Even with free entry into, and free exit out of, markets, market prices that are not perfectly competitive general-equilibrium prices reflect a great deal of inaccurate information about the existing state of reality.  Your [Boudreaux’s] trust in real-world market prices, which are never perfectly competitive general-equilibrium ones, is excessive.

I’ve much to say in response (some of which I’ve said, in one form or another, in earlier posts).  However, because I’m pressed for time now, I content myself to make just two points, each of which falls under the heading Everything Is Relative:

(1) Actual market prices relative to each other convey much useful information even if that information is incomplete and sometimes mixed with information that is misleading.  When the price of apples rises it’s usually because the demand for apples rose or the supply of apples fell (or a combination of both).  The resulting higher price of apples relative to that of pears directs some consumers to substitute pears for apples, and it directs some producers to devote more effort and resources to the production of apples.  Such consumer and producer adjustments might not be correct, when judged from the vantage point of god (or from that of a presumptuous academic or government official), but unless we’re willing to believe that hikes in the price of apples relative to that of pears (and of other goods and services) are random – as likely as not to be the result of a rise in demand for, or a fall in the supply of, apples – then surely on the whole such price changes more often than not prompt economic actors to take the correct economic steps.

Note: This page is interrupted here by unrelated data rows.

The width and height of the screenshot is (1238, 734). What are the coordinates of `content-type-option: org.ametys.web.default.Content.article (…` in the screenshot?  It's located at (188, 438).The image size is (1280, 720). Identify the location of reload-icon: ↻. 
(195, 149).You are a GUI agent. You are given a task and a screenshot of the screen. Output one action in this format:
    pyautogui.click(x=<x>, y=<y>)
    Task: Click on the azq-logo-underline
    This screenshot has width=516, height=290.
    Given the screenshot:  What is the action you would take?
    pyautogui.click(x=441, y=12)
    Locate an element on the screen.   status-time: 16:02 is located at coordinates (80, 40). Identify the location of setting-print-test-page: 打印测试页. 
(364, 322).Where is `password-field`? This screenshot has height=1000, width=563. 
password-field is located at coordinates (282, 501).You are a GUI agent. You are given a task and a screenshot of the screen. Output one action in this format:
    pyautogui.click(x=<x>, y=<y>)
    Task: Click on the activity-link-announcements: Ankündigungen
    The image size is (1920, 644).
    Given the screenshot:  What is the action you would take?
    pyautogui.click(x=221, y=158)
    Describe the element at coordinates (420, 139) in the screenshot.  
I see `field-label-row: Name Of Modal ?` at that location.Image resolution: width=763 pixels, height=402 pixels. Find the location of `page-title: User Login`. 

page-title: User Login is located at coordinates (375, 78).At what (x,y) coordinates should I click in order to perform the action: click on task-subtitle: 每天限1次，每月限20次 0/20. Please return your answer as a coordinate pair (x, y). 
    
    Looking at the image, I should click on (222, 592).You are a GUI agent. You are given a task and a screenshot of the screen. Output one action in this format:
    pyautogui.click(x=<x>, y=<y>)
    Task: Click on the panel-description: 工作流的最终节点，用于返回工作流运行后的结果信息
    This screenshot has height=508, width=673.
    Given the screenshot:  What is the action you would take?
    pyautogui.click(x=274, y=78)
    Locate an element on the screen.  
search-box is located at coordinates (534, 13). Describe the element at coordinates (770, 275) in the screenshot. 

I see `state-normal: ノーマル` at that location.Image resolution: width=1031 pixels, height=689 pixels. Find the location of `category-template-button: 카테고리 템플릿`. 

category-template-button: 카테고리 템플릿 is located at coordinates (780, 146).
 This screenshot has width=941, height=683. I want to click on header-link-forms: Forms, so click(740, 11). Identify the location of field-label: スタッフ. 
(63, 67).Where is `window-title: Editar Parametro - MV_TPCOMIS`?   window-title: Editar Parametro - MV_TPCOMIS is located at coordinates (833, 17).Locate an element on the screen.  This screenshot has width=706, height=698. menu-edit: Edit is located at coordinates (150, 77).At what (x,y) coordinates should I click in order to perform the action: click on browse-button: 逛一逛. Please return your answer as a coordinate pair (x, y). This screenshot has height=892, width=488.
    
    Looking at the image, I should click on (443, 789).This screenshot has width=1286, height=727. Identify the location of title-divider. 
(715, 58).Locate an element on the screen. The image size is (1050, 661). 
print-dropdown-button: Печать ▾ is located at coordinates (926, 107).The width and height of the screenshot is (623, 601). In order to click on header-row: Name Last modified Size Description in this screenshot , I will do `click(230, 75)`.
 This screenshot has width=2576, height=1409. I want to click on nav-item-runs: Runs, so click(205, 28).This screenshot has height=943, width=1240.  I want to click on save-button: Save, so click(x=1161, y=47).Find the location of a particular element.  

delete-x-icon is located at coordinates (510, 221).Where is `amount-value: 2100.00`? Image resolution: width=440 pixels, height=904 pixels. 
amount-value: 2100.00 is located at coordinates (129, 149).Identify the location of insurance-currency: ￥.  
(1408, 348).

(2) What’s the practical alternative to real-world market prices?  Does my anonymous correspondent know of a better way to transmit knowledge about underlying economic reality to billions of people around the globe?  Pointing out the trivial fact that market prices are never “perfect” is child’s play.  What is required of anyone wishing to cast doubt on the efficacy of private-property markets guided by real-world market prices is a believable explanation of how the economy might be operated better by an alternative system.  However imperfect real-world market prices are, show me any real-world government-set price, or any real-world government-determined mechanism for allocating resources outside of the price system, and I’ll show you a price and a mechanism far more imperfect than real-world market prices.